Adjusting to the currency difference here was something of a thrill. I’m still in disbelief at times over how cheap things are here; I’d been told that I wouldn’t have to worry about spending a lot of money on meals, I just didn’t realize the extent to which that was true. For example: on our first night in Belgrade, a group of six of us went out to dinner together. We got two appetizers, dinner, and dessert each, at a beautiful restaurant with live music for which we felt very underdressed. The total bill? A whopping $10 per person. Sticking within a budget here hasn’t been too hard — the real shock is going to be returning to the U.S., where my burrito will cost $9 instead of $3 (yes, we got burritos here — and they’re actually quite good!).
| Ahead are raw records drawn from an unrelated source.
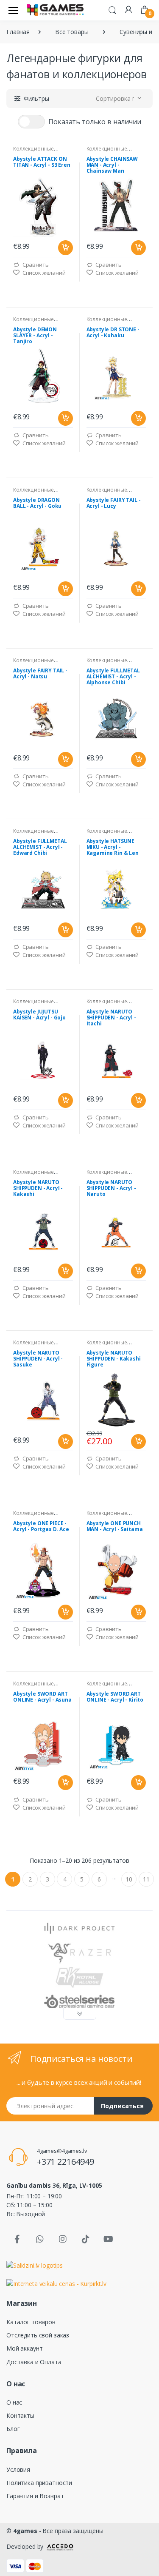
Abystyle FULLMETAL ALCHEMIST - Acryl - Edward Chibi (40, 847)
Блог (13, 2429)
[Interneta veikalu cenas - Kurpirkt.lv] (56, 2283)
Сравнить (35, 264)
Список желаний (43, 272)
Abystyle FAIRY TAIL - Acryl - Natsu (40, 674)
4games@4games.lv (62, 2151)
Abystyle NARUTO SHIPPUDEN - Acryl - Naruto (111, 1188)
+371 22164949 (65, 2161)
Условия (18, 2469)
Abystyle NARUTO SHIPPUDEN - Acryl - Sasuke (38, 1359)
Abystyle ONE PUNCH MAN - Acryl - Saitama (114, 1526)
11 (146, 1879)
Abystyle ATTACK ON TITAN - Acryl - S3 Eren (41, 162)
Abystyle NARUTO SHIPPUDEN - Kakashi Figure (113, 1359)
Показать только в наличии (94, 121)
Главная (18, 32)
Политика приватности (39, 2483)
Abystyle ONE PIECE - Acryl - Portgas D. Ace (41, 1526)
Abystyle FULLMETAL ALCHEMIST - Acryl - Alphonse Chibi (113, 677)
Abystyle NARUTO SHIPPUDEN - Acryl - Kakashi (38, 1188)
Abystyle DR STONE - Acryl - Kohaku (112, 333)
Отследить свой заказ (37, 2335)
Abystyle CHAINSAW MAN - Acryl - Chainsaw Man (112, 165)
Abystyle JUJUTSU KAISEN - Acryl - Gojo (39, 1015)
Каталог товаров (31, 2322)
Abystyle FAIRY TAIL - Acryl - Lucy (113, 503)
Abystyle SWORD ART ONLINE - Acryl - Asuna (42, 1697)
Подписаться (122, 2106)
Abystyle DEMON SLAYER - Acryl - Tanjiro (35, 335)
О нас (14, 2402)
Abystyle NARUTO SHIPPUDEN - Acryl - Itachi (111, 1018)
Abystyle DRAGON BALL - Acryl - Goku (37, 503)
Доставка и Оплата (33, 2362)
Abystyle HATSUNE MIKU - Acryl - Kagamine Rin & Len (112, 847)
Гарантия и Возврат (35, 2496)
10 (129, 1879)
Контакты (20, 2415)
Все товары (72, 32)
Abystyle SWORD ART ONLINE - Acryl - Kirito (115, 1697)
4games (25, 2531)
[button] (112, 9)
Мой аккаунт (24, 2348)
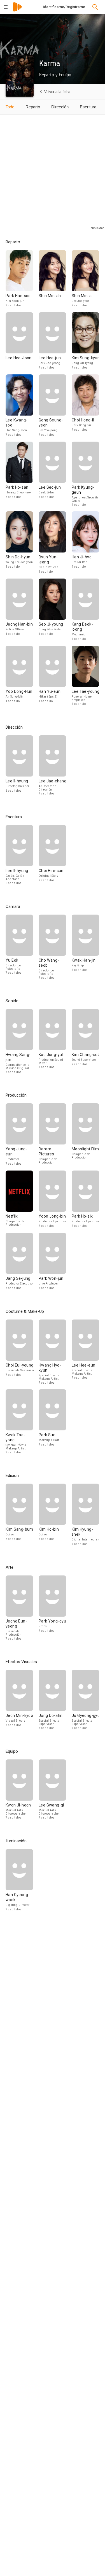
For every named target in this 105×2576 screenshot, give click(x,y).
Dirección (60, 106)
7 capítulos (14, 305)
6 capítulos (14, 790)
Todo (10, 106)
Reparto (32, 106)
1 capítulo (79, 504)
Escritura (88, 106)
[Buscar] (95, 7)
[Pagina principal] (17, 10)
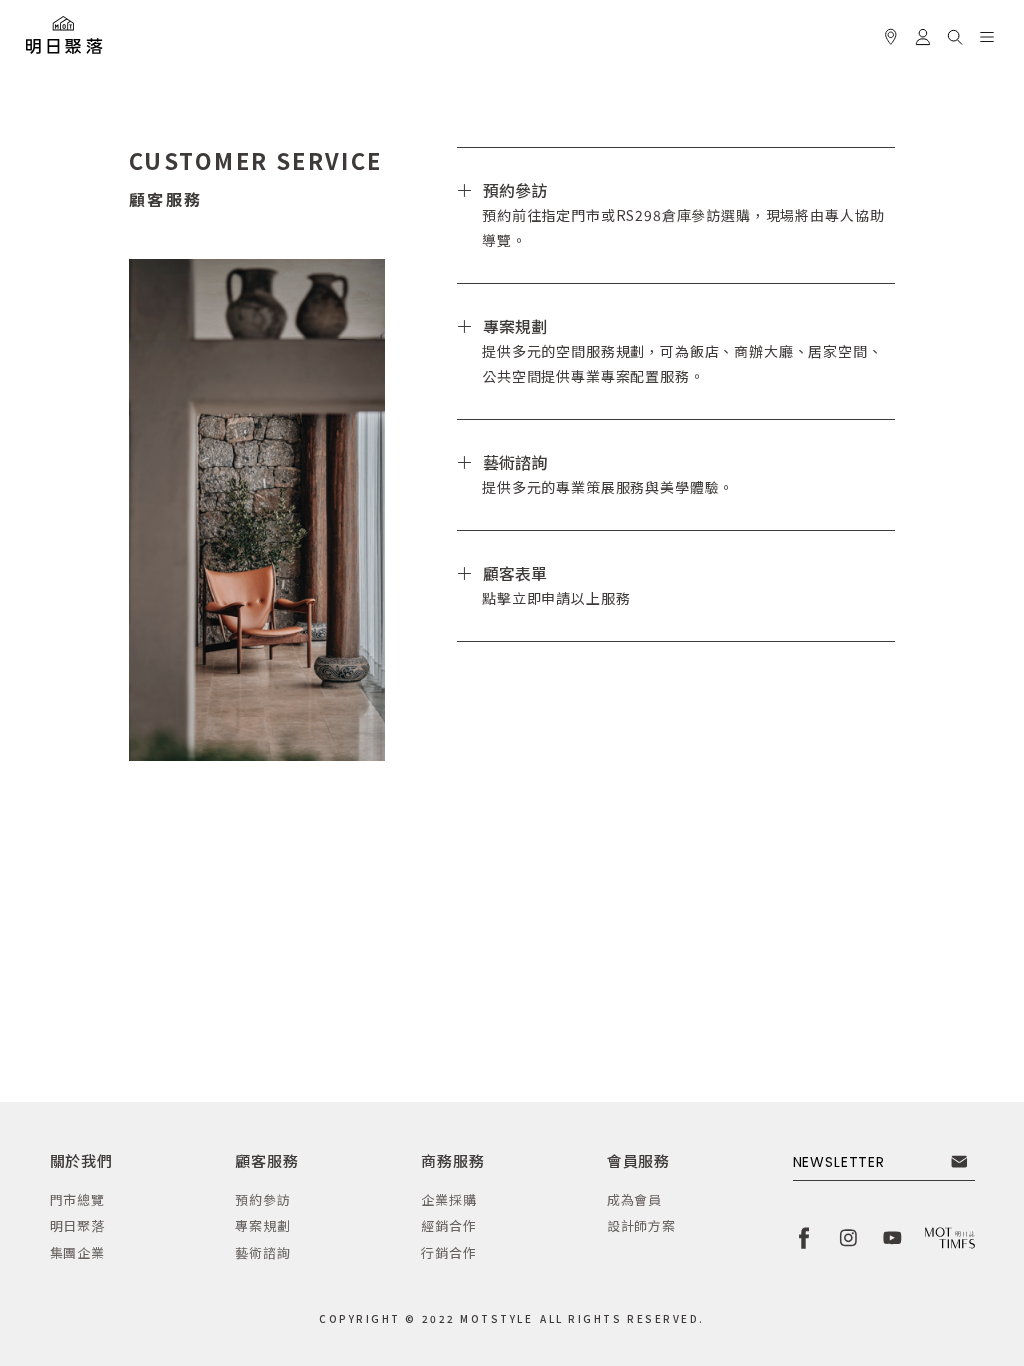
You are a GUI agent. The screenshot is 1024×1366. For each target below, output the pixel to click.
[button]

The one thing I’ve bought that I can’t wait to take home and use is a small Turkish coffeepot. I’ve begun drinking coffee more — a lot more — since arriving in Sarajevo, and Turkish coffee is unlike anything I’ve had in the U.S. It’s intensely strong, and the boiling water is poured into the pot directly on the grounds. I’m not entirely confident that I’ll be able to make a decent replication of it once I’m back home, but I’m hoping that I’ve had enough here that I’ll be able to adjust it to taste when I try to make it and get it as close to the real thing as possible!